Wednesday, February 2, 2011

Homelands in Bombay

Love and Longing in Bombay by Vikram Chandra presents a most unique take on the concept of homeland, in that his single story is actually several. These five stories all take place in the same homeland, Bombay (Mumbai) India, but each story takes on different characters and different stories in general. Now one might tend to think this may cause sporadic storytelling, but it actually takes quite the opposite direction. With these different characters come different viewpoints, different ways of life: different aspects of the same homeland. What this does is paint a picture not in one but multiple colors and depth. As opposed to showing one character’s story to represent their individual aspect of home, Love and Longing in Bombay explores several aspects of Bombay through the lives and experiences of many characters.

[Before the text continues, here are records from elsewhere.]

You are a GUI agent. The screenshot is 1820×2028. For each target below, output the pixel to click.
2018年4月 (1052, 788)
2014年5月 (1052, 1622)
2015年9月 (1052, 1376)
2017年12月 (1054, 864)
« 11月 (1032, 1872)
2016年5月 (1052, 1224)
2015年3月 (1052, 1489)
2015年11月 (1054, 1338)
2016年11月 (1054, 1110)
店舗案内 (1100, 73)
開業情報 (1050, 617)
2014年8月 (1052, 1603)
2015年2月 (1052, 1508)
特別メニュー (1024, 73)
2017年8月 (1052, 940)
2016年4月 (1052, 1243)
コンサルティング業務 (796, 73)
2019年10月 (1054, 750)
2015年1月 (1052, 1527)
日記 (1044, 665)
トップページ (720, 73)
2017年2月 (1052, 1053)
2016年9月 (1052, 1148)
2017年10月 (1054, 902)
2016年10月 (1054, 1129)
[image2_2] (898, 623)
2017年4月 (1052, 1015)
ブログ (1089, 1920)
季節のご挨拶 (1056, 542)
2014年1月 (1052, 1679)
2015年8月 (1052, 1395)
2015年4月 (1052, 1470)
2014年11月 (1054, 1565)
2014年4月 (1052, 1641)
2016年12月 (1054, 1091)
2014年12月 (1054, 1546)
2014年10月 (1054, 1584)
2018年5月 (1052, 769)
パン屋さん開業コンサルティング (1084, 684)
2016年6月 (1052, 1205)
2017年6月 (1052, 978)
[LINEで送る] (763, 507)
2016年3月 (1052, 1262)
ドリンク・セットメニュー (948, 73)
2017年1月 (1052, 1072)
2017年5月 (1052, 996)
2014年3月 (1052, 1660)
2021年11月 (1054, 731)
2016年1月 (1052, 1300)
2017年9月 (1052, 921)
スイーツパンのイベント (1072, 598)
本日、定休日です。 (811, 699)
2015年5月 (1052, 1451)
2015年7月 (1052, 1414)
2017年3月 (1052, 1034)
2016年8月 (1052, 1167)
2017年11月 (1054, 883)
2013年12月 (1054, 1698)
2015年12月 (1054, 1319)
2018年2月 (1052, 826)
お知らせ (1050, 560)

Although these are different stories, they still contain the crucial fact that they are still individual stories. Among them is the story of Sheila Bijlani, one of the wealthier women of Bombay, and her in-house fighting with rival, Dolly Boatwalla. Her story illustrates a life of wealth and prestige; we see she is a clever businesswoman vying for the approval of other high status women. It is in this context the author gives a glimpse of a more financially prosperous community of Bombay, and that even though they are wealthy they always find some dispute. It would seem Bombay’s rich tend to be a more modern sect that does not show a lot of the more traditional aspects of the culture as much as some of the other characters in the book. It offers the question of whether tradition is accepted in a more modern context, and who exhibits a more traditional lifestyle in society. Shifting gears, the story shifts from a setting of wealth to a character that travels in all the various corners of the city. Among the other stories and characters in the book, I believe it is Sartaj Singh that best presents the most exciting and diverse aspects of Bombay.

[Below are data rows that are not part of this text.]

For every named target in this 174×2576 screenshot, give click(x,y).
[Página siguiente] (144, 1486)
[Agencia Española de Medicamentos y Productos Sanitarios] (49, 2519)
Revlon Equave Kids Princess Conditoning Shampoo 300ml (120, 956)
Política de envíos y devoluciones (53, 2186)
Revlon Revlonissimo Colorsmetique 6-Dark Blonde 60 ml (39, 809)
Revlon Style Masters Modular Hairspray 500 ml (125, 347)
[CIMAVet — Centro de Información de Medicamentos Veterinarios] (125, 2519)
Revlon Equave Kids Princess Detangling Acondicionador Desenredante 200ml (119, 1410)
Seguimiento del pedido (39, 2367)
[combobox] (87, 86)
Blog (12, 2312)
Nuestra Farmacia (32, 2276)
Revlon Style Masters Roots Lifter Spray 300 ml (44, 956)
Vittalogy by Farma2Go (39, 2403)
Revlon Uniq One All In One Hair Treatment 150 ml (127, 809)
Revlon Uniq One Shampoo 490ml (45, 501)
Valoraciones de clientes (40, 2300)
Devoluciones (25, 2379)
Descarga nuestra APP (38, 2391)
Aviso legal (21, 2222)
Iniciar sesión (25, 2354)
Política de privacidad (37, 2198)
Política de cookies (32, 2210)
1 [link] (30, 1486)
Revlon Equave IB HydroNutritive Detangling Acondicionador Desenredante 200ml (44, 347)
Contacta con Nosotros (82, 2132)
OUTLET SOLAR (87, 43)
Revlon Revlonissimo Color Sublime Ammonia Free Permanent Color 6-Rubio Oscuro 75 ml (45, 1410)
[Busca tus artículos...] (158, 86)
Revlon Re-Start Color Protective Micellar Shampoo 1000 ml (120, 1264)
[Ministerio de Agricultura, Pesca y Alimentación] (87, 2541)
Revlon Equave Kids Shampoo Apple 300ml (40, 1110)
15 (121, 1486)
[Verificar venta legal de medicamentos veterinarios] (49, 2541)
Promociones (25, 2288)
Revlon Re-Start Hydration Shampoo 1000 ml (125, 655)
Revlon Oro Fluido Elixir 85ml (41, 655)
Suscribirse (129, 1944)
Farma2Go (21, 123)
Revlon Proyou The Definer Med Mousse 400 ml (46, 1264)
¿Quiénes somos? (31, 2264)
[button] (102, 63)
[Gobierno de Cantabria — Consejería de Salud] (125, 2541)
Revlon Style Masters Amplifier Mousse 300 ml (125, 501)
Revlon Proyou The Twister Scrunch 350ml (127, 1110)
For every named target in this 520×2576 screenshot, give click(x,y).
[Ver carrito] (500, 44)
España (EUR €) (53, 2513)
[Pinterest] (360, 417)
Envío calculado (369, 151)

Sartaj Singh is a Bombay detective, working the case of a recent murder in the gutters of the city. It in his line of work that Sartaj himself is open to various aspects that make up his city and define its culture. Through his investigation(s) Sartaj sees all walks of life from rich to poor, to in between. On one instance he is recalling the arrest of one of the city’s desperate men in a criminal case, and in another the text reflects on an instant of his own resentment to the upper class: “Sartaj felt, suddenly, a rush of hatred for the rich. He hated them for their confidence, their calm, how they thought everything could be managed.” (111) However Sartaj’s story, as well as the entire book, does not only question the role of wealth in a post-colonial world ( Bombay), but of the culture itself. Again in this story we see a combination of both modern age and cultural tradition. Among his fellow Indians Sartaj shares a common culture; one such example being on occasion where Sartaj is wearing traditional clothes , even at the jest of a friend. This shows that Sartaj is still connected with India’s culture, he embraces it, and yet at the same time he is different. Sartaj himself is a religious minority in his homeland.

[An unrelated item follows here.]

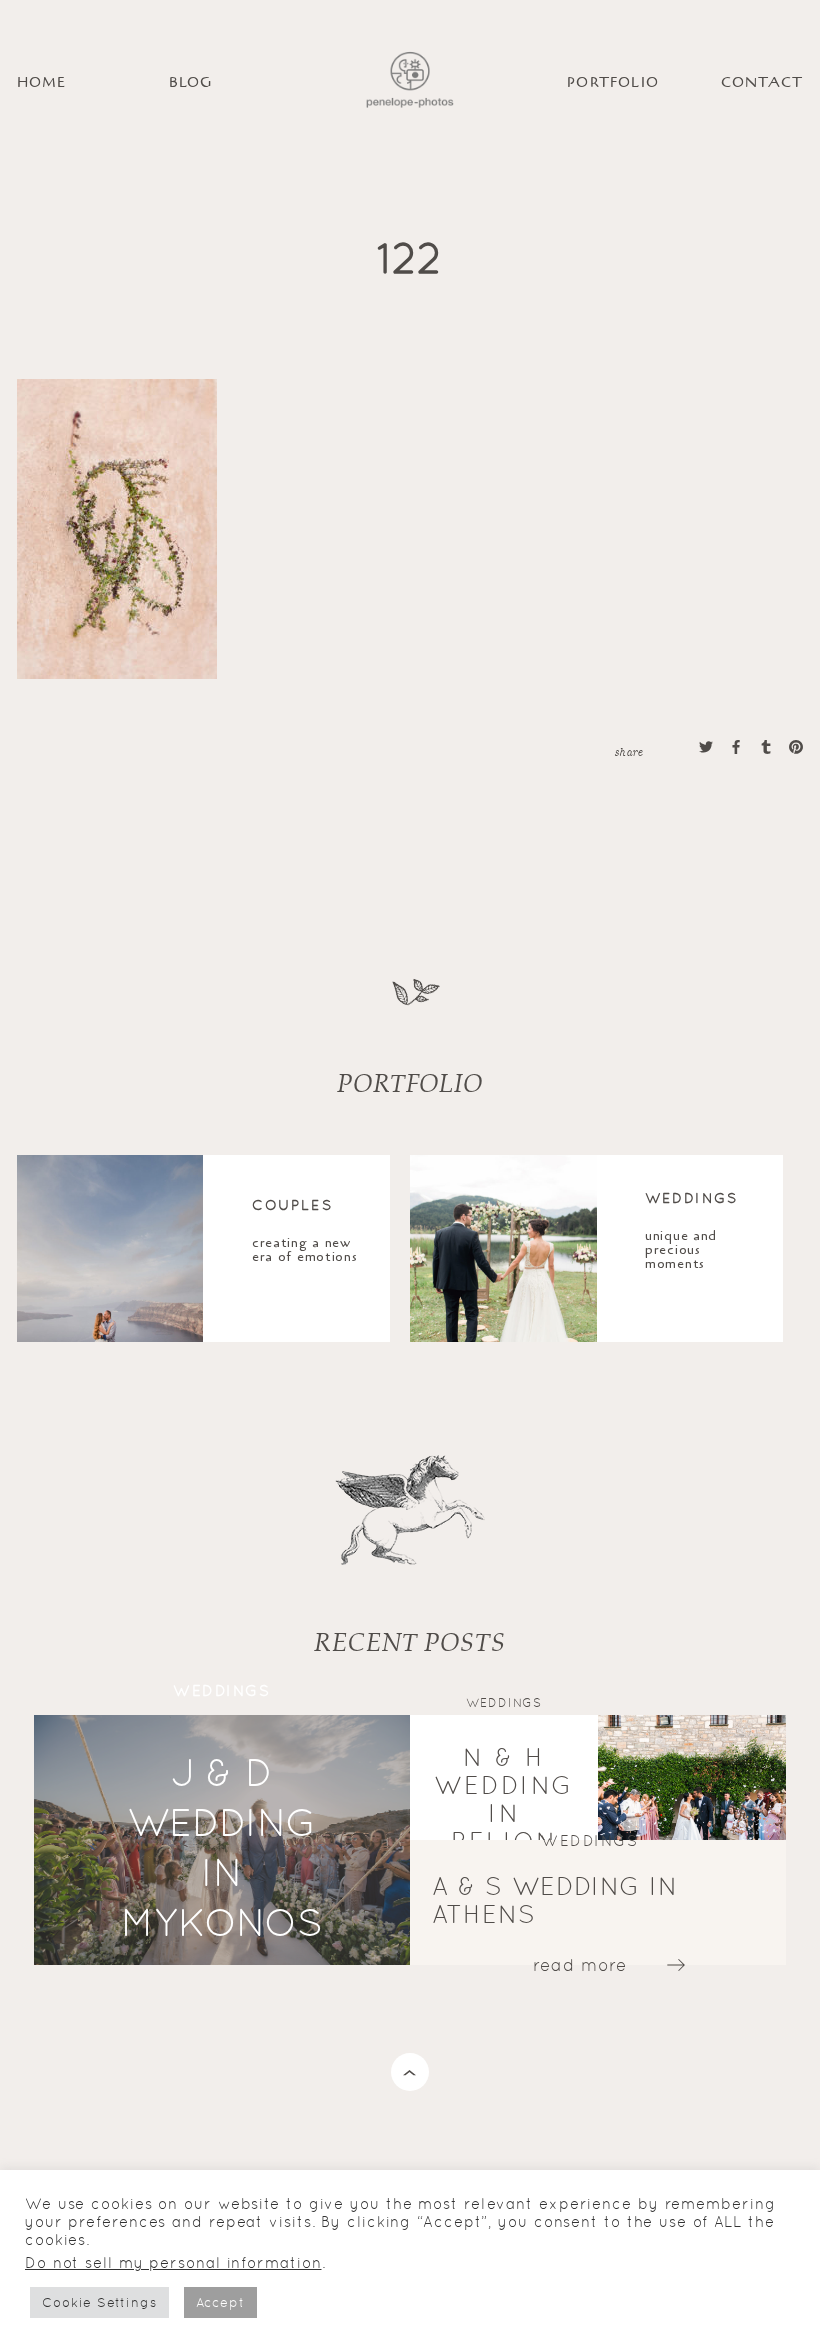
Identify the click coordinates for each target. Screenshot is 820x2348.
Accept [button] (220, 2302)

While the majority of the people in India/Bombay are Hindu, Sartaj is a Sikh. In the book we previously read (Things Fall Apart) we see colonists coming into the indigenous world and bringing their own religion to replace the old tradition. In India, most of the country did not convert to the ‘new religion’ of Christianity, they retained Hinduism. This story asks what then is the reaction to Indians that do practice a religion other than the traditional faith of the land? Although they follow in a different faith are they still Indians or do the rest of the population consider them outsiders. According to the text, Sartaj, because of his different religion might have suffered from religious suspicion and maybe direct persecution just because he was of a religious minority: “What he meant was that for an outsider, a Sikh, to push a little was to push a lot.” (110) Such a passage leads one to ask if in some circumstances would colonialism harden the native people to accept others different among them even if they are their own. Reading this passage myself it made me wonder how religious and cultural minorities are seen even in our own diverse American culture. The truth is that a society can be diverse, wealthy and poor, traditional and modern, and still be at odds with one another. In one sense a nation can have a unified culture, yet as individual lines are drawn, people still find themselves different. Even to the point of outcast, even to the point of bitterness, but taking another stance, it is this diversity which makes a country great. Whether this be the case however, people still coexist side by side in the world, this in itself makes a homeland home, what makes it unique and yet unified. The beauty of Love and Longing in Bombay is that it provides a spectrum that shows these sides of a culture, the good with the bad just as it shows the different cultural aspects of India / Bombay in general. It completes the big picture that is Bombay.